Pretender vincular Religión y Medio Ambiente no es tarea fácil. Sin duda, es una tarea tan complicada como pretender mezclar agua y aceite; sin embargo, hay luces que indican de esta posibilidad con hechos concretos. Por ejemplo, los avances hacia una explicación conjunta –entre ciencia y religión- sobre el origen del universo, que abren el camino a la posibilidad de encontrar más puntos de encuentro entre políticas ambientales y creencias religiosas. Y es allí donde precisamente quiero ir, es decir, hacia caminos dónde los intereses de la religión puedan encontrar aristas comunes con el interés colectivo para salvaguardar las condiciones vitales que permitan asegurar la vida en el planeta. Ello implica, necesariamente, algunos reajustes en nuestros estilos de pensamiento, más que en nuestros estilos de vida, per se.
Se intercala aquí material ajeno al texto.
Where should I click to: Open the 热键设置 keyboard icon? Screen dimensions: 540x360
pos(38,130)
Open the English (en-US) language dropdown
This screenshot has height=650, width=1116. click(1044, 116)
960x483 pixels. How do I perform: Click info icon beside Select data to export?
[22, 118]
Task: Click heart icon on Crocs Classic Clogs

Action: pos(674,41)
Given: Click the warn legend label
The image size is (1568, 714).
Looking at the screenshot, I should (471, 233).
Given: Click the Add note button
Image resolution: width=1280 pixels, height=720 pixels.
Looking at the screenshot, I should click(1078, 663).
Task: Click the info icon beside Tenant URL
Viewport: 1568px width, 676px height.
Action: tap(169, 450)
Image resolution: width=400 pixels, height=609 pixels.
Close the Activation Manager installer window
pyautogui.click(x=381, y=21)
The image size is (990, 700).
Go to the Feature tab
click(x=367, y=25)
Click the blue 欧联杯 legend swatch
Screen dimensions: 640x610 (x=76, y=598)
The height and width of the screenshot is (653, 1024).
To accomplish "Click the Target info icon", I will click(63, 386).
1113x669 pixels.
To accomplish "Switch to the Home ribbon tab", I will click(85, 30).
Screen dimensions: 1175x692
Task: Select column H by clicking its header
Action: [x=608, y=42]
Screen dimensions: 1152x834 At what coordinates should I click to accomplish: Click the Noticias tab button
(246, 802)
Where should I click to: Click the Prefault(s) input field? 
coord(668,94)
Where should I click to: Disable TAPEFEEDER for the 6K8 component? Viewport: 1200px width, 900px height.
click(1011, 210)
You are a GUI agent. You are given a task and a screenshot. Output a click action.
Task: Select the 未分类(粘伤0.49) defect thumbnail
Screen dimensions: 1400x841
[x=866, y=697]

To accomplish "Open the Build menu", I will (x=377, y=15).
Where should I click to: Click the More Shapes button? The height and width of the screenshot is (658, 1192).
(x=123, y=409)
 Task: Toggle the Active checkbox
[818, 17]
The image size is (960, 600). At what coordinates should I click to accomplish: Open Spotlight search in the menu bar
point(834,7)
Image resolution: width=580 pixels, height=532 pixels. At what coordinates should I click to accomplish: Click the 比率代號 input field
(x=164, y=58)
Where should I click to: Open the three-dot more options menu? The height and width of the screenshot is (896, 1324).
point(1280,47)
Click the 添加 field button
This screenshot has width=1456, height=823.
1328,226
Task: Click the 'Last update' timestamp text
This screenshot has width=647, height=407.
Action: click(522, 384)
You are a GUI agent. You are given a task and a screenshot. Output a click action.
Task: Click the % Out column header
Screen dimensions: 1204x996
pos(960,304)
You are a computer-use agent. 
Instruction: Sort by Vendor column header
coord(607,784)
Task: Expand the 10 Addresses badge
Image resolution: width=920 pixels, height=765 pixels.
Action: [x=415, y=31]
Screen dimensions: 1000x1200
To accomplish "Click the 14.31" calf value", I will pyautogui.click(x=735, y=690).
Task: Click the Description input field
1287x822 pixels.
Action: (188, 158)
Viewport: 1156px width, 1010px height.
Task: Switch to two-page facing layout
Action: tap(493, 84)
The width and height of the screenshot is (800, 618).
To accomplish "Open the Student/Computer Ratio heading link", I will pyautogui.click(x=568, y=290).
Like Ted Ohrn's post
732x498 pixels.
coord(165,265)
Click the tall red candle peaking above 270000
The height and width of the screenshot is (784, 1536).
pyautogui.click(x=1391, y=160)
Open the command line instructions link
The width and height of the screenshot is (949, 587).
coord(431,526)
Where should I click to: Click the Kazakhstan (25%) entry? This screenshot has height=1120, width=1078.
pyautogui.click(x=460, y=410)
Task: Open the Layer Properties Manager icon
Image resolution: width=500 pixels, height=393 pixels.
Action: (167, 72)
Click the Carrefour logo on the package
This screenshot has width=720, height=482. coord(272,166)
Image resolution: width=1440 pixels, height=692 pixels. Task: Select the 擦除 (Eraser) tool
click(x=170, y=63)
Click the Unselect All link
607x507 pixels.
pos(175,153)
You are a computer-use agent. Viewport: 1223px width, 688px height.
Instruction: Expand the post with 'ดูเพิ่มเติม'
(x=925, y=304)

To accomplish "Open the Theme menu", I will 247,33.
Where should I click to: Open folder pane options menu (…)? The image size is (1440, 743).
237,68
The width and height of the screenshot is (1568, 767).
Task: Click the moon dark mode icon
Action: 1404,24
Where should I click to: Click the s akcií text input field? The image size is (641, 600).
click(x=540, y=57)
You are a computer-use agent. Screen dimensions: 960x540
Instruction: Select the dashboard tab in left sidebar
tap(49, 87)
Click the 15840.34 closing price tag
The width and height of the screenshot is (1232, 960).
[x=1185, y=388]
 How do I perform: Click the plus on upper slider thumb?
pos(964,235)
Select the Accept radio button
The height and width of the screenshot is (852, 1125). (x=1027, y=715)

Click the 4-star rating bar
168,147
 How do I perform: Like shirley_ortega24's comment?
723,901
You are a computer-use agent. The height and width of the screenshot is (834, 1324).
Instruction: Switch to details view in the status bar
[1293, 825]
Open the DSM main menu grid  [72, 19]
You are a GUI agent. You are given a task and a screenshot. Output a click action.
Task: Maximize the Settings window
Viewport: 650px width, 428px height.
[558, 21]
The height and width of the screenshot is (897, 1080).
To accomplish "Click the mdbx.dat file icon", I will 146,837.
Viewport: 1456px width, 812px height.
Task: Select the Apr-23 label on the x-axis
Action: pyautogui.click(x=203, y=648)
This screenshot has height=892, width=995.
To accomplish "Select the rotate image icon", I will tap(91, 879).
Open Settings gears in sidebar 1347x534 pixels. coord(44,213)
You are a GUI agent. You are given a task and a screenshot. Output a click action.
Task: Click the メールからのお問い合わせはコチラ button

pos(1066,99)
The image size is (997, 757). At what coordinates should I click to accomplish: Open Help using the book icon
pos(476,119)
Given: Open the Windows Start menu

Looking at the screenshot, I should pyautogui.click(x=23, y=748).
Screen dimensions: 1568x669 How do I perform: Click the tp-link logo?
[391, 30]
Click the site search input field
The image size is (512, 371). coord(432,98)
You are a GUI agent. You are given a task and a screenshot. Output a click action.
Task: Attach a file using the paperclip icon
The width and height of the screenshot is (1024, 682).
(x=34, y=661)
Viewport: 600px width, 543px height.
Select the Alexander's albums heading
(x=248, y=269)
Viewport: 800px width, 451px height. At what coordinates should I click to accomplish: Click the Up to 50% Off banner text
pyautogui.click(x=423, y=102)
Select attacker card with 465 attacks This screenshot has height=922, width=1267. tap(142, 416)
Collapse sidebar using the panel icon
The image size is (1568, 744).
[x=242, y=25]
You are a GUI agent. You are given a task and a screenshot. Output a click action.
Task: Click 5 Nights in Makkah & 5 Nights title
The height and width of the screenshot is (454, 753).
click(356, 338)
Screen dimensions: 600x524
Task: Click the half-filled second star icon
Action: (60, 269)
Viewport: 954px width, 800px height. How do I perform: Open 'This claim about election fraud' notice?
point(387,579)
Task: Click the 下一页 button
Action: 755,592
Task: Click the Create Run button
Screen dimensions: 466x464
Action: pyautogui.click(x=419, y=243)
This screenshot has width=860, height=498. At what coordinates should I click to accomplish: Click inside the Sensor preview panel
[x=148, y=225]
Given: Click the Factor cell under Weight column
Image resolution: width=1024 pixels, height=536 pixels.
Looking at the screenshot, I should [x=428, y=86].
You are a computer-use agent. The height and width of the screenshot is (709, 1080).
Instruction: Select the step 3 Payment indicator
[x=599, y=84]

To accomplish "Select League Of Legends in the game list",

Reconocer el papel de las religiones en general –y no únicamente al cristianismo- frente a los retos ambientales puede permitirnos abrir una puerta clave para encontrar un nuevo estilo de pensamiento universal basado en las importantes coincidencias religiosas, en las que con nombres diferentes –ya sea en el hinduismo o el budismo- se refieren a la no violencia contra la naturaleza. Religiones que en todos los idiomas no se cansan de pregonar que más se gana admirando la belleza natural del lugar sentado sobre una piedra, que construyendo un mirador de cemento; a que siempre se puede hacer más con menos y que hacer menos con más es sencillamente un pecado entre divino y humano.
Recogemos hoy el pensamiento de un San Francisco de Asís –no en vano Santo Patrono de la ecología- para quien todas las “creaturas” (mezcla de criaturas y creaciones inertes) eran hermanas y que poseían –muy interesante- un rasgo de entendimiento, como para recibir de él, una invitación para alabar a su Creador, en una clara demostración que si es posible reunir y congregar los principios religiosos con los principios ambientales. Por tanto, no es pecado ni sueño, empezar de hablar de una religión verde, una religión que nos permita regresar la mirada a nuestro origen común y poner la vista hacia un destino común que permita cumplir preceptos de cada religión, pero sin pisotear el derecho humano a gozar de la creación y sus maravillas, algo que bien puede ser posible con esta nueva alianza.
(Me permito volver a replicar el texto de un artículo de esta columna, publicado hace un par de años y que, a raíz de la última encíclica papal, cobra plena actualidad).